(Listed records)

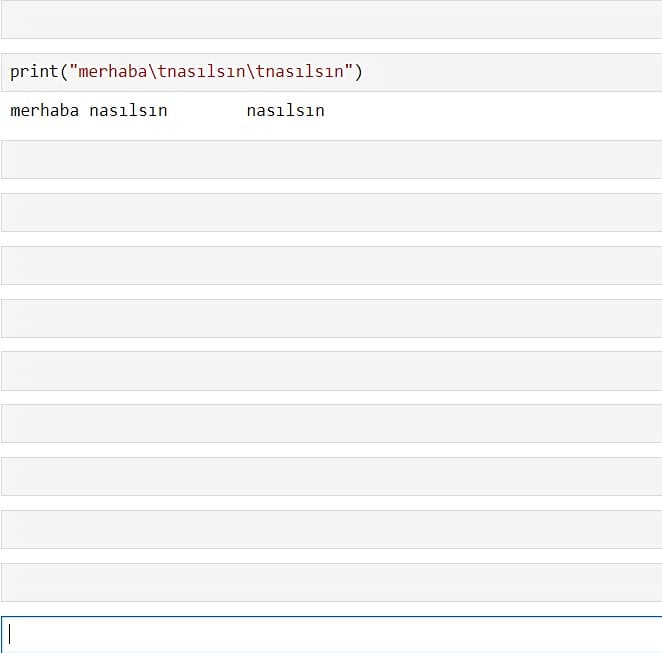
Task: Select the empty cell above print cell
Action: 330,19
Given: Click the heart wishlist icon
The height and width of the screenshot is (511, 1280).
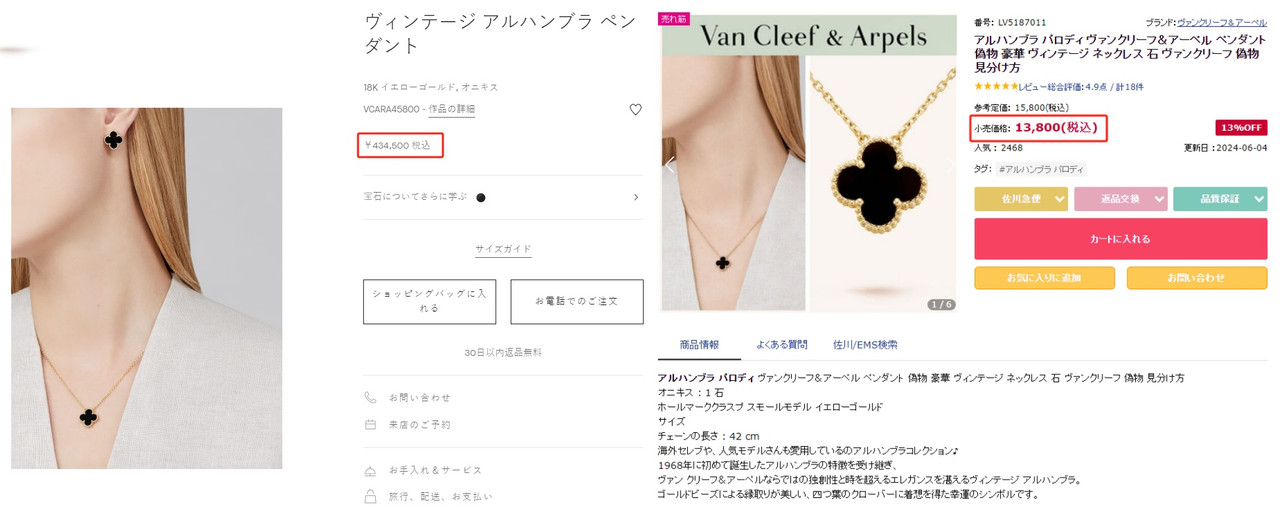Looking at the screenshot, I should [635, 110].
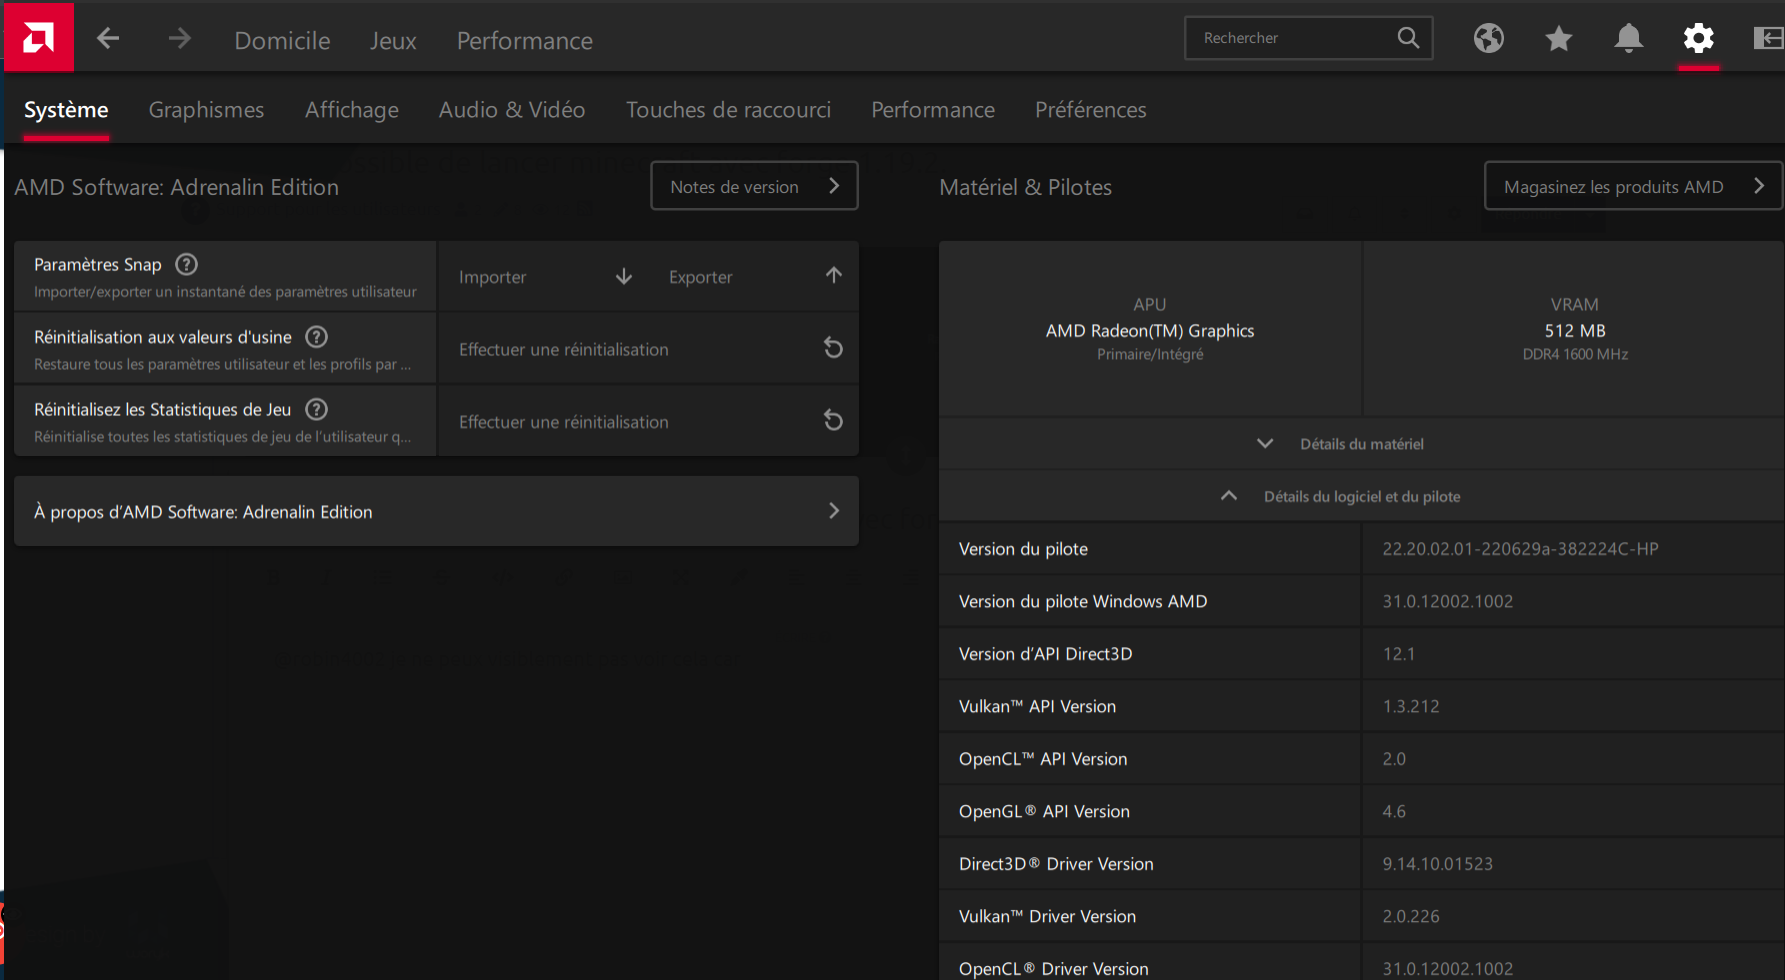Click the sidebar collapse icon at top right
This screenshot has height=980, width=1785.
tap(1767, 38)
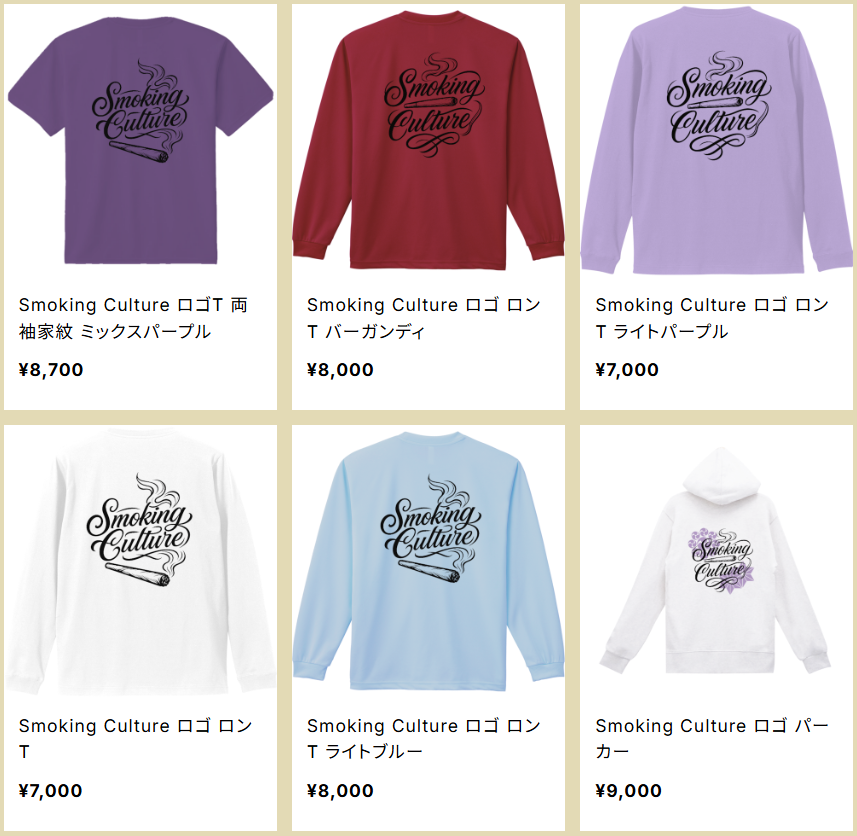The image size is (857, 836).
Task: Open the burgundy long-sleeve shirt image
Action: 428,141
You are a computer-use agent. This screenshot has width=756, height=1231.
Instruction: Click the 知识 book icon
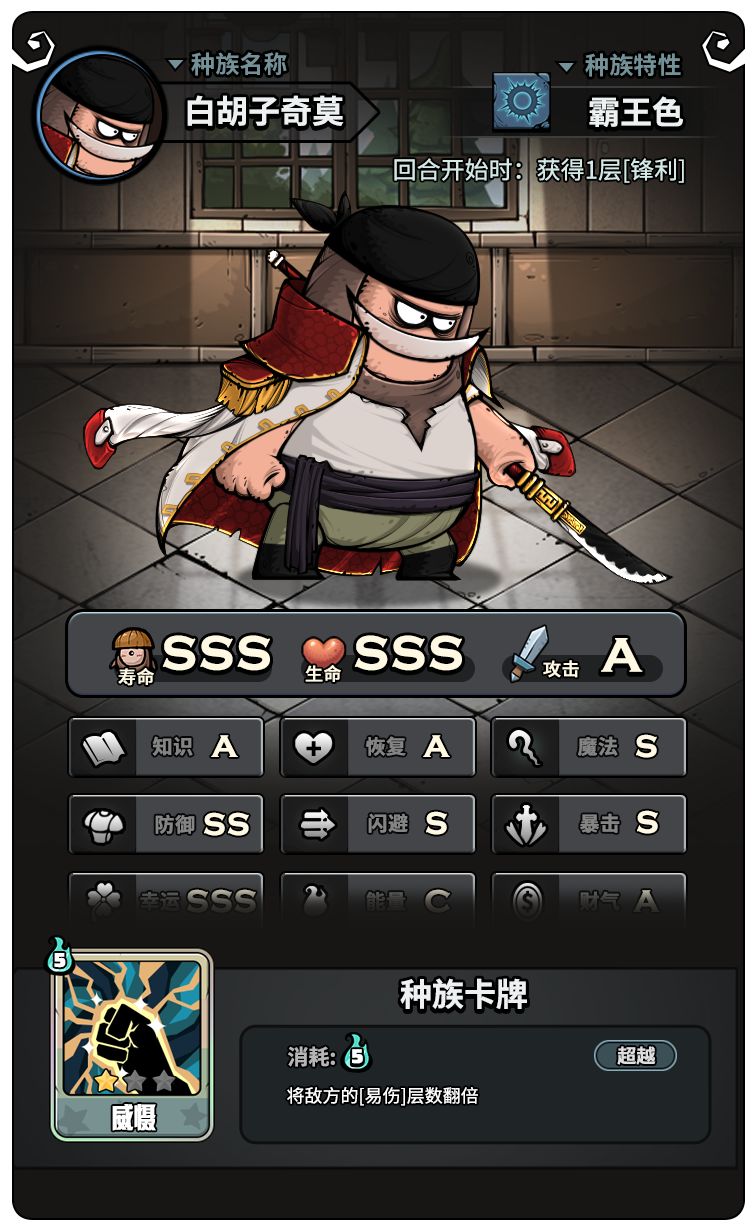103,748
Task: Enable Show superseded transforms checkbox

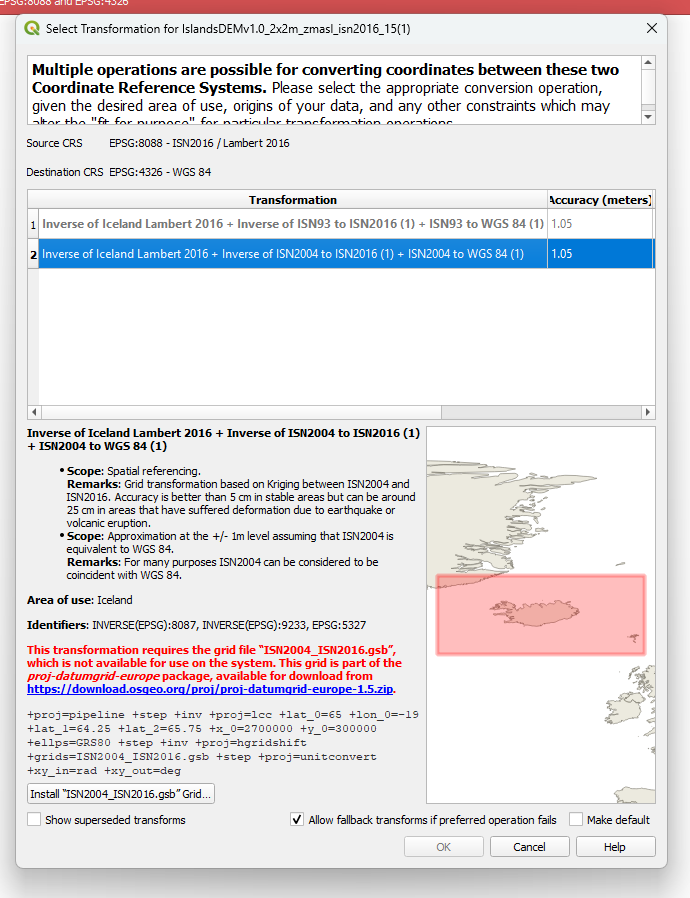Action: tap(34, 820)
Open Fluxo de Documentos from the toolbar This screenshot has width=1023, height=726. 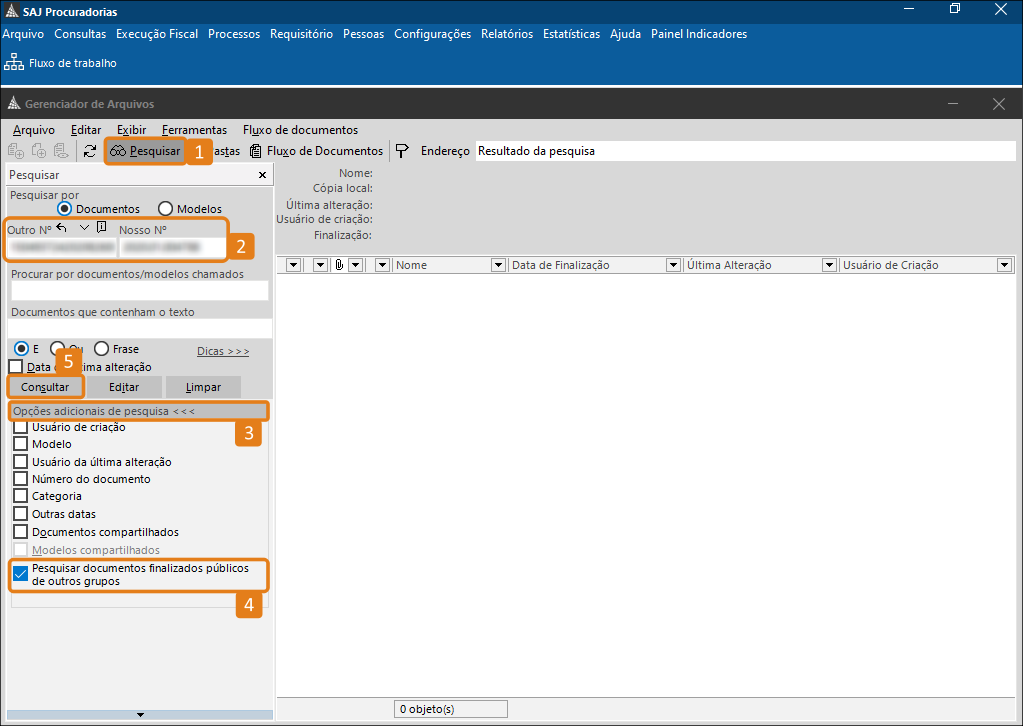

(End Listed records)

• **What you are asked to do**
From the line with "You are a computer-use" to the final line of the entries above, reproduce each line exactly and nothing else; the pictures stay out.

• **Task result**
You are a computer-use agent. This screenshot has width=756, height=1231.
Instruction: Click the 知识 book icon
103,748
Task: Enable Show superseded transforms checkbox

Action: tap(34, 820)
Open Fluxo de Documentos from the toolbar This screenshot has width=1023, height=726. 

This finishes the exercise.